2) Be showing data within 5 minutes. Think of the introducer-person as firing a starter pistol. When it goes off, you have 5 minutes (300 seconds) to claw your way to your data (by "data" I mean stuff you have created and is the reason you and not someone else is now standing in front of the room). Use this as a guideline for how much background you can give.

3) Practice, practice, practice. I mean practice out loud. You've probably heard this before, but it's the most important tip I can give. If you get jammed for time, try to at least practice the first couple of slides. I've sometimes found that if the opening slides go smoothly, the confidence boost helps the rest of the talk, especially if you're not as prepared as you should be.

4) Don't use clever slide effects. No cutesy sounds, obtrusive clip art, swishy text, or anything beyond the basic slide transitions. One of the worst feelings in the world is to be crashing and burning in the middle of a talk and knowing there's going to be a dozen more appearances of a dancing quacking paperclip. Don't learn this the hard way.

5) Err on the side of boring the knowledgeable rather than baffling the uninitiated. Put simply: don't assume the audience knows what you're talking about.  In fact, it's almost impossible to bore the knowledgeable, as most people find hearing things they already know makes them feel smart. Granted, all this is a matter of judgment. You may not have to explain, say, an "oscillation" to your crowd, but not everyone will know what "coherence" is.

6) The last slide in the talk should be the take home message. If the audience can go home and say "hey mom, I saw a talk today on lasers and did you know radiative coupling can be made 99% efficient?" then you have talked well. On the other hand, if they say: "There was a talk today. I had jello," then you have talked poorly.

7) Bring something with you to drink. Presidents do it. Stand-up comics do it. You can too. Warning: fizzy drinks = burpy. Water = better. Pro-tip: taking a drink buys you valuable stalling time during the Q&A.

8) Never never never go over your allotted time. In fact, never go over your allotted time minus 10 minutes, because you must leave time for questions. If you're worried that you will end short, include a few extra slides after your final summary slide that can be shown if need be but can otherwise be left out. Also: remember: unlike practice, the live talk will start late and be interrupted by questions.

9) When people ask questions: a) listen to the question and b) try to answer the question.
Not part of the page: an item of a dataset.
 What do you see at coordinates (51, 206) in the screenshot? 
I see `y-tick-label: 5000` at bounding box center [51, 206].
It's ok to ask people to clarify their question (and it buys you time). If you don't know the answer, say so (it's tempting to say something, anything when you are on the spot). Don't robotically compliment each person on their question (it sounds fakey). Pro-tip: repeat the question for the audience, especially if the room is large.
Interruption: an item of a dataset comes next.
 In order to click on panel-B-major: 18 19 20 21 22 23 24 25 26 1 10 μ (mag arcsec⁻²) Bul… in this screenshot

10) Pointer discipline! Do not wave pointer wildly or make constant loopy-loops. Do not gesture at audience with pointer, threatening blindness. In fact, don't use the pointer at all unless it is TO POINT SOMETHING OUT. Pro-tip: bring your own pointer. Make sure it works beforehand so we don't have to stare at your first slide for 10 minutes while runners are dispatched to locate a replacement.

11) You gots to look at the crowd. Individually. In the eyes. Yikes. Yes, I understand. But here's a test: when you go to other people's talks make a note of speakers who do and do not do this. Note how much better the former are than the latter.

12) No apologies. Newbies tend to apologize during their talk for some reason. Don't.  If you are doing fine, then it undercuts your confidence. If you are crashing and burning, it doesn't help. As the cenobites said: No tears, child. It is a waste of good suffering.

LabKitty is available to critique your talk, provided you bring it and yourself to my undisclosed location. No Skyping please; my ISP will think something unseemly is afoot.